Task description: Scan the records below. List lines holding "computer".

Given data:
________________________________________

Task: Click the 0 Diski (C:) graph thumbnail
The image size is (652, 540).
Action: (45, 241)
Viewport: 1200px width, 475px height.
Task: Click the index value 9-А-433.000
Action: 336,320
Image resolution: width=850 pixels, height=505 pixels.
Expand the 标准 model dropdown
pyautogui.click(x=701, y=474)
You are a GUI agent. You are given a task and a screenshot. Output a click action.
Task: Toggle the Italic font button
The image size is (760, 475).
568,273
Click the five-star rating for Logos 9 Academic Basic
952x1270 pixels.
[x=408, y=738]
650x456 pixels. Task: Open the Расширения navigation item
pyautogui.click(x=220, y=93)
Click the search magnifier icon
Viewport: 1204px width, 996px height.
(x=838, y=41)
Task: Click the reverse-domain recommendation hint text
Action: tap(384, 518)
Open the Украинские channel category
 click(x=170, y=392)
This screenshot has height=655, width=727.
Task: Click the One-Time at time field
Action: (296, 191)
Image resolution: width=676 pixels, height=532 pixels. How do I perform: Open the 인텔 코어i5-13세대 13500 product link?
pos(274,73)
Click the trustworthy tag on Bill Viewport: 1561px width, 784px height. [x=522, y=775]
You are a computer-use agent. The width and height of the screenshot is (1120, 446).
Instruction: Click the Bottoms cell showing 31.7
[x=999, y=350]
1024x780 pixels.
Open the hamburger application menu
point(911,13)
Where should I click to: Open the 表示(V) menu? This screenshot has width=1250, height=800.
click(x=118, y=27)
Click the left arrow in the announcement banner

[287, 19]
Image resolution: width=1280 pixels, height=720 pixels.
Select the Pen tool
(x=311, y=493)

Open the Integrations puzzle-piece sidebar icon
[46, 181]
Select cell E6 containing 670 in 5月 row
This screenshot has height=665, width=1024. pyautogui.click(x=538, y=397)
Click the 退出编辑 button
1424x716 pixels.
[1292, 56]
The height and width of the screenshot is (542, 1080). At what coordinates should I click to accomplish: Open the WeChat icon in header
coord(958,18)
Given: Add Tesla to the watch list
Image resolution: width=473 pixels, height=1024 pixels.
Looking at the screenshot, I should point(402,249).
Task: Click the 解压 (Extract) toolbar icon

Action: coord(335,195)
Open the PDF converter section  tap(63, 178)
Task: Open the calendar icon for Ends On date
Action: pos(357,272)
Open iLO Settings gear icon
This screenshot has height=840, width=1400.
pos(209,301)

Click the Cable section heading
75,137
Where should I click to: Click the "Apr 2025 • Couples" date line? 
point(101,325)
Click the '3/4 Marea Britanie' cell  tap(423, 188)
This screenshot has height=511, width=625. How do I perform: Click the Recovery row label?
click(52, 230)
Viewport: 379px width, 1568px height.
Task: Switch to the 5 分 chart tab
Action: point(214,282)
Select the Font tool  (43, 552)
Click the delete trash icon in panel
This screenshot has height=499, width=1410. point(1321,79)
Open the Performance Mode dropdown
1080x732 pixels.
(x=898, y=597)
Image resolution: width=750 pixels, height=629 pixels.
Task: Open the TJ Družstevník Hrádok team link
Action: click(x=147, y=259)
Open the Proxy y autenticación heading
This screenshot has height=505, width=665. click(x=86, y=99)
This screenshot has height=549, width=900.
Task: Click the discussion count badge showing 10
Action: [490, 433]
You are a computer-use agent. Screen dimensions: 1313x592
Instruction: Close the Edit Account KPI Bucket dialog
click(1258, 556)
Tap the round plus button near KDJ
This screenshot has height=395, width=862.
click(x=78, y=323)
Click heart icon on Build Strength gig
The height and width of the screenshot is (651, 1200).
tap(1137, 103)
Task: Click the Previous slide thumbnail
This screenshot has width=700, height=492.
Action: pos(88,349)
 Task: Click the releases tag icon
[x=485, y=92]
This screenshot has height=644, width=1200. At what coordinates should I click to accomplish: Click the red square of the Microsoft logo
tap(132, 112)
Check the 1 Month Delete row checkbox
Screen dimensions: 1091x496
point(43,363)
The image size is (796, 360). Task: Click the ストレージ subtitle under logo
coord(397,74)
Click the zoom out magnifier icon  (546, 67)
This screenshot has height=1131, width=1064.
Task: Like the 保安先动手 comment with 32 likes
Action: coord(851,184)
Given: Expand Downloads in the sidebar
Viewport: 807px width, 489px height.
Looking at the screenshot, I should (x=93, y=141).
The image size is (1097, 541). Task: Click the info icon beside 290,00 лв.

________________________________________

Output below:
You are a computer-use agent. The width and height of the screenshot is (1120, 446).
You are a computer-use agent. Screen dimensions: 1313x592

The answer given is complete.